** START Document section **
Skip to content
Free local (SG) deliveries for purchases over $100
Free local (SG) deliveries for purchases over $100
In Conversation With Humairah Jamil

In Conversation With Humairah Jamil

homebound is the debut collection of poems by Singapore writer Humairah Jamil. Humairah is a teacher by profession and a writer/poet by passion. In 2019, together with her friend, she self-published Untuk Mama, an anthology of poetry and prose for mothers. She has also performed her poems in various school and public events. Her love for words continues after reading Linguistics in university, as she brings the joy of reading and writing into the classroom to young and curious minds.


Conversation


Ibrahim (IT): There is a kind of alchemy with poetry. Word to meaning; image to emotion. But this alchemy requires quite a bit of ground work. I get the sense from your poetry that you engage in a lot of active introspection. How do you get into that head-space in an age when distraction is the default setting?


Humairah Jamil (HJ): Living in this age of distraction, I believe what helps me to get into the flow of uninterrupted writing is by creating a routine and sticking to it. To write when inspiration strikes is always ideal but that'll never get the work done, so sometimes I find that I need to glean inspiration from the mundane, the everyday. Being anchored on a specific routine helps me to be disciplined and focus on my work.
** END Document section **
What this exercise asks
1) Repeat the passage of the Humairah Jamil interview between "homebound is the" and "and curious minds.", inclusive, word for word.
2) According to the Humairah Jamil interview, in what year did she self-publish Untuk Mama?
** START Recorded data **
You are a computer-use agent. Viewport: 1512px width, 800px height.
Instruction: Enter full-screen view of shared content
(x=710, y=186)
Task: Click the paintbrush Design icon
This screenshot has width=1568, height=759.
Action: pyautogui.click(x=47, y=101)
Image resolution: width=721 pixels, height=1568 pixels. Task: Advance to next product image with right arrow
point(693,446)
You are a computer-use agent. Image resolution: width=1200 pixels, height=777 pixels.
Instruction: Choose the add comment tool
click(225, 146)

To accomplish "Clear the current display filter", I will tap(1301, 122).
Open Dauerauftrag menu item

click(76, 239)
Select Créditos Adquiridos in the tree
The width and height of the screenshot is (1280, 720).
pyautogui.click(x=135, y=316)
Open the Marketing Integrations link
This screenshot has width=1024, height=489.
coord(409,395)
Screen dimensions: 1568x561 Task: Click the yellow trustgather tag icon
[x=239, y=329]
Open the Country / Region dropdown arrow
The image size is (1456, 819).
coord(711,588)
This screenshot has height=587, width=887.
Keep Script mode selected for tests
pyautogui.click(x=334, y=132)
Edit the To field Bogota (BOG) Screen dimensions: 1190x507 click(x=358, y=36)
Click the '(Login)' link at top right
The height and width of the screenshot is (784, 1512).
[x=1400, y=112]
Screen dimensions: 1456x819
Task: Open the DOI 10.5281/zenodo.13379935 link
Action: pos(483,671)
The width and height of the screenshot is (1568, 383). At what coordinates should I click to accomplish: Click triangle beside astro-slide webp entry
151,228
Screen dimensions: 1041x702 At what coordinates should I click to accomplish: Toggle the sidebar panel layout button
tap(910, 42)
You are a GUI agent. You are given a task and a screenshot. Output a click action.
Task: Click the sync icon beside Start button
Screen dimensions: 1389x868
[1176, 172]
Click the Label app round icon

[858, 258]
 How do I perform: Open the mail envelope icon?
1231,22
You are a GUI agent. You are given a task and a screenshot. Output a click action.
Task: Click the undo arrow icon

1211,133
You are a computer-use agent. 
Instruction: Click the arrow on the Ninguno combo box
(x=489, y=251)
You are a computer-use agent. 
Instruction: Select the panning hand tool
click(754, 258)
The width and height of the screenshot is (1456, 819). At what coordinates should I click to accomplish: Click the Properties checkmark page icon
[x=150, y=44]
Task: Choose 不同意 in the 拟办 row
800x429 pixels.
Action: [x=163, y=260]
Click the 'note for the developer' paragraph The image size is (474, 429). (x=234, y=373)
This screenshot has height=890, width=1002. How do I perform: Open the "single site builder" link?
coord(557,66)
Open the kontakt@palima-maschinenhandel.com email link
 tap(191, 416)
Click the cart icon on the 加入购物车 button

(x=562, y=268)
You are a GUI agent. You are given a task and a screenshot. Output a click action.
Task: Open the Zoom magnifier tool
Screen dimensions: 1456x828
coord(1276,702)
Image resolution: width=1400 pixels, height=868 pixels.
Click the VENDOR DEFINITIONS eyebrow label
** END Recorded data **
Complete answers
1)
homebound is the debut collection of poems by Singapore writer Humairah Jamil. Humairah is a teacher by profession and a writer/poet by passion. In 2019, together with her friend, she self-published Untuk Mama, an anthology of poetry and prose for mothers. She has also performed her poems in various school and public events. Her love for words continues after reading Linguistics in university, as she brings the joy of reading and writing into the classroom to young and curious minds.

2) 2019